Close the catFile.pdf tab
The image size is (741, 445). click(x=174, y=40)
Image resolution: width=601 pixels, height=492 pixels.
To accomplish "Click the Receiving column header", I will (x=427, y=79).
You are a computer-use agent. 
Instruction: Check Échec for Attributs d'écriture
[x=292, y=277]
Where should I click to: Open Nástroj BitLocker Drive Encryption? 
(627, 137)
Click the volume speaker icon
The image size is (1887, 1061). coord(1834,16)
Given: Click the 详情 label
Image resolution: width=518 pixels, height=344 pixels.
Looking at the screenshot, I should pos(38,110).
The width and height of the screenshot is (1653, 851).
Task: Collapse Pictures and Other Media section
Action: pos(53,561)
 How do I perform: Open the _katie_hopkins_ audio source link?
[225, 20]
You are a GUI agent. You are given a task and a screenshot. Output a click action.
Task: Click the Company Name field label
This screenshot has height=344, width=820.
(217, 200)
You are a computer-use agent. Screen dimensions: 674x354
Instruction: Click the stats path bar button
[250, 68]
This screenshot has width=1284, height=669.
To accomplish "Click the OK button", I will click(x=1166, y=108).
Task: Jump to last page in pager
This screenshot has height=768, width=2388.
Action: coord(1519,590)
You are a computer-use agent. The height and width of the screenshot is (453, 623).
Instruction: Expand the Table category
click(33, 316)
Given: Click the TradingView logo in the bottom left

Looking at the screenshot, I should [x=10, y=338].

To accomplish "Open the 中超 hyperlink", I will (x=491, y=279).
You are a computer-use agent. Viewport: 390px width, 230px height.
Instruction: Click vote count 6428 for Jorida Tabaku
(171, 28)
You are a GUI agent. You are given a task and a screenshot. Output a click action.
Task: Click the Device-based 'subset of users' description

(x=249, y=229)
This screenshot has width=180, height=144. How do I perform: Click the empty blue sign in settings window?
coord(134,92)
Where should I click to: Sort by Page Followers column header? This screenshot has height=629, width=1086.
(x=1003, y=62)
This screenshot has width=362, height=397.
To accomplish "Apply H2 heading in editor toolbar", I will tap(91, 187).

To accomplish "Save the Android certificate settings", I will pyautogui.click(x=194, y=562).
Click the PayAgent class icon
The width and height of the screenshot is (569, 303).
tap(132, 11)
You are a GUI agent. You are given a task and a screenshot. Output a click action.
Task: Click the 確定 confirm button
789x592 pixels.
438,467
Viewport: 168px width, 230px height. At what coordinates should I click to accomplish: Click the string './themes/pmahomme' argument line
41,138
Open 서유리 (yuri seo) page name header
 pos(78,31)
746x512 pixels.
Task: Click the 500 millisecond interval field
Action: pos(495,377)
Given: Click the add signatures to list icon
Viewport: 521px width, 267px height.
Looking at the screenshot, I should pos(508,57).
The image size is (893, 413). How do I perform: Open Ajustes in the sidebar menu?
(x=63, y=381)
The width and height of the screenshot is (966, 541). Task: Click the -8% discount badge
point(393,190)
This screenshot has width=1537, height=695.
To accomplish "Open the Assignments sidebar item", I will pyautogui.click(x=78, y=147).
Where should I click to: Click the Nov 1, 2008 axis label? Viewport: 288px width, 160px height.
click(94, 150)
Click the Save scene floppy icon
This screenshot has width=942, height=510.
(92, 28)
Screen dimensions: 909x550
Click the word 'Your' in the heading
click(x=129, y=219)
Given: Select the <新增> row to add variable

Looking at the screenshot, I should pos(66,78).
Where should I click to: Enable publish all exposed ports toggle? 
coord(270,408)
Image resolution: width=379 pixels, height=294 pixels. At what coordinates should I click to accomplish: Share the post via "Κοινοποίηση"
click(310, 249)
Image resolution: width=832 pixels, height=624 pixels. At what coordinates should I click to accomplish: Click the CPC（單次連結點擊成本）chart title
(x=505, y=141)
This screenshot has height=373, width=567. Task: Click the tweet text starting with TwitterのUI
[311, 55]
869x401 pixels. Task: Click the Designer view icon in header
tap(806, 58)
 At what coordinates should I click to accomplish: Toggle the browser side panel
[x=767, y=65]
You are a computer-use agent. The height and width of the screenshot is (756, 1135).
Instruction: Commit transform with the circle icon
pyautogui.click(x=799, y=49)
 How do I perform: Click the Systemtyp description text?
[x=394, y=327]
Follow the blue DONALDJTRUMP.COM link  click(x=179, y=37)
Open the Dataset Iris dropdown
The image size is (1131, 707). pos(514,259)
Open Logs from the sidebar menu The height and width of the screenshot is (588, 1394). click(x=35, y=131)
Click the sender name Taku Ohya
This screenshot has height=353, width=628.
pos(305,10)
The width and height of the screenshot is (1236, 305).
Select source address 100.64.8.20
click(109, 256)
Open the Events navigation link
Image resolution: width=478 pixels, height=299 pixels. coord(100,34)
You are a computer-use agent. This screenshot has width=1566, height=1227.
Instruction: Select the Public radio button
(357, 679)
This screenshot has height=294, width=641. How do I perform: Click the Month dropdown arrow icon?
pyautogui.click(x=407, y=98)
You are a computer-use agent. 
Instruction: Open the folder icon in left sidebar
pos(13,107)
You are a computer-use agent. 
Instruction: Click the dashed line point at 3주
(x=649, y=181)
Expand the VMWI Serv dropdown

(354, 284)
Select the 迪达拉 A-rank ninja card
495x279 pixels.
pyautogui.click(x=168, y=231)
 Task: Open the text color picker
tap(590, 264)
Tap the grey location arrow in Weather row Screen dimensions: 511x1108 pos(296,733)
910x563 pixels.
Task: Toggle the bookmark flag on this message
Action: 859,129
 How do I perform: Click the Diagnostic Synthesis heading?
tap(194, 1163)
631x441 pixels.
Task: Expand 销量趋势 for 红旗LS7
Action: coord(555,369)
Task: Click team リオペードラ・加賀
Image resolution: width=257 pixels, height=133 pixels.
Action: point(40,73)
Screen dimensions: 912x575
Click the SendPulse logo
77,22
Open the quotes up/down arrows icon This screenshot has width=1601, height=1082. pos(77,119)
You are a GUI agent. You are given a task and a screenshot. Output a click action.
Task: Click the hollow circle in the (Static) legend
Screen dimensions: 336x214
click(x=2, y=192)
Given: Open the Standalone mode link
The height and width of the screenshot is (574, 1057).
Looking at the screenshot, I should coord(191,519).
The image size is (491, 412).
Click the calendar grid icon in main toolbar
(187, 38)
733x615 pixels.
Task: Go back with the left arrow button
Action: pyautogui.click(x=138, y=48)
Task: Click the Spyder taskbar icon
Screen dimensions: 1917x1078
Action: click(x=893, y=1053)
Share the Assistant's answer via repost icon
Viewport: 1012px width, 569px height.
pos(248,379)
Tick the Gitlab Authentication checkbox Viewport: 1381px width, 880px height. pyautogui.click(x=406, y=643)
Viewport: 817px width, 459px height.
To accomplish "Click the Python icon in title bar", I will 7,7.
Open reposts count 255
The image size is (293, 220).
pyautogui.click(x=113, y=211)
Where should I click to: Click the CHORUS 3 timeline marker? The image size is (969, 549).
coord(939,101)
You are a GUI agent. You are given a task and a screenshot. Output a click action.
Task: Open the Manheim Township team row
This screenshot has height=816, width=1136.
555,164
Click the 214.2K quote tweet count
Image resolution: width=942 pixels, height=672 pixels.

* What is asked: Revise the records from the line with "Open 서유리 (yuri seo) page name header" up to and including the line with "click(310, 249)", putting "Display" wherever "Viewport" appears, and give back only those lines with everything else left the same.

* Expected answer:
Open 서유리 (yuri seo) page name header
 pos(78,31)
746x512 pixels.
Task: Click the 500 millisecond interval field
Action: pos(495,377)
Given: Click the add signatures to list icon
Display: 521px width, 267px height.
Looking at the screenshot, I should pos(508,57).
The image size is (893, 413). How do I perform: Open Ajustes in the sidebar menu?
(x=63, y=381)
The width and height of the screenshot is (966, 541). Task: Click the -8% discount badge
point(393,190)
This screenshot has width=1537, height=695.
To accomplish "Open the Assignments sidebar item", I will pyautogui.click(x=78, y=147).
Where should I click to: Click the Nov 1, 2008 axis label? Display: 288px width, 160px height.
click(94, 150)
Click the Save scene floppy icon
This screenshot has width=942, height=510.
(92, 28)
Screen dimensions: 909x550
Click the word 'Your' in the heading
click(x=129, y=219)
Given: Select the <新增> row to add variable

Looking at the screenshot, I should pos(66,78).
Where should I click to: Enable publish all exposed ports toggle? 
coord(270,408)
Image resolution: width=379 pixels, height=294 pixels. At what coordinates should I click to accomplish: Share the post via "Κοινοποίηση"
click(310, 249)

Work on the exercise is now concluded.